According to a study from the Center for Disease Control and Prevention (CDC), the U.S. burden of Alzheimer’s disease and related dementias (ADRD) in the United States is expected to double by 2060.
The CDC predicts the burden to grow from 5 million people in 2004 to 13.9 million in 2060. In percentages, the growth more than doubles from 1.6 percent to 3.3 percent.
“This study shows that as the U.S. population increases, the number of people affected by Alzheimer’s disease and related dementias will rise, especially among minority populations,” CDC Director Robert R. Redfield, M.D. said in the report. “Early diagnosis is key to helping people and their families cope with loss of memory, navigate the health care system, and plan for their care in the future.”

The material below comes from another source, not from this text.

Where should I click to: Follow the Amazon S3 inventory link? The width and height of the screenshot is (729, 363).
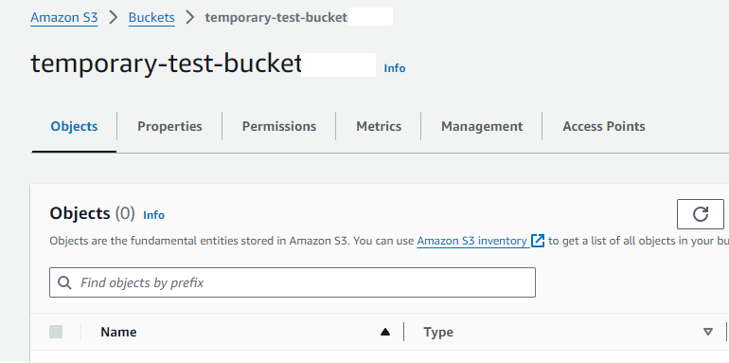(x=471, y=241)
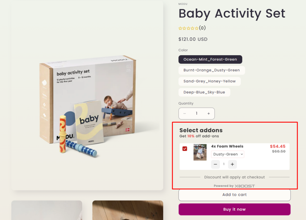Viewport: 306px width, 220px height.
Task: Select Ocean-Mint_Forest-Green color option
Action: pos(210,59)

The CDC says that unless services are dramatically increased over the next few decades, it could become very difficult for patients to get the care they need, and to Heather Mulder, Outreach Program Senior Manager, Banner Alzheimer’s Institute, this report has been a wakeup call for their program.
“We have a lot of hope that in the near future we’re going to find a way to prevent Alzheimer’s disease from happening in people,” Mulder said. “I think it just increases the urgency to get people involved in clinical trials that are happening now … It’s hopefully not going to be the same playing field [in 2060].”
While ADRD creates obvious health burdens on those diagnosed, it also puts significant social burdens on both the patients as well as their loved-ones.
According to Mulder, “as the disease progresses it becomes more and more challenging for the person with dementia because there’s so much information that that person is having to take in and their brain is having to process instantly … it can lead to stress, it can lead to anxiety, it can lead to fatigue in them, so often times you’ll see the person with dementia start to pull back.”
Mulder added that the primary caregiver of that person will also isolate themselves.
“I think it also gets back to the stigma of the disease too,” she said. “People when they’re not comfortable with something tend to just say ‘oh, no thank you, I don’t want to deal with this…’ So even those long-time friends, long-time family members, [if] it’s not comfortable for them, they [will] start to pull away.”
“Caring for caregivers is a growing public health issue,” Sher’re Walton, CDC, said. “Caregivers face enormous financial, emotional, and social challenges when caring for a person with dementia. As the population grows older, there will be fewer caregivers than there are today.”
According to the CDC, one way to support caregivers is promoting the Medicare care planning and coordination mechanism called the Cognitive Impairment Care Planning billing code (G0505) that reimburses services related to care planning and coordination for patients with cognitive impairment and their caregivers.
The study is the first to examine racial disparities in the future burden of Alzheimer’s. The CDC expects a higher prevalence of dementia in Hispanic American and African American communities, partly because of their population growth over the projected period. They estimate that by 2060 there will be 3.2 million Hispanic Americans and 2.2 million African Americans with ADRD.
“Among people ages 65 and older, African Americans have the highest prevalence (13.8%), followed by Hispanics (12.2%), non-Hispanic whites (10.3%), American Indian and Alaska Natives (9.1%), and Asian and Pacific Islanders (8.4%) in 2015,” said Walton.
Mulder believes breaking-down Alzheimer’s by ethnic groups is important.
“[It] will be really powerful in trying to work with these different populations because in the past, we haven’t really been able to put a number to it,” Mulder said.
According to her, the Banner Alzheimer’s Institute has a robust Native American outreach program that raises awareness in the tribal communities in Arizona.
“When you’re working with diverse populations, I think the most important part is really understanding who you’re working with and the perspective that they’re coming from,” Mulder said. “Not everybody has the same view of Alzheimer’s disease … every population views aging differently, they view Alzheimer’s disease differently, they view caregiving differently, so, it’s a lot of work to get to know the unique nuances of the culture that you’re working with and then approach it from their perspective.”
Mulder says that Banner Alzheimer’s Institute is working hard on the prevention of ADRD. According to her, the disease can begin forming in a person’s brain 20 years before they begin to show symptoms and researchers at the Banner Alzheimer’s Institute are trying to prevent its progression from that point.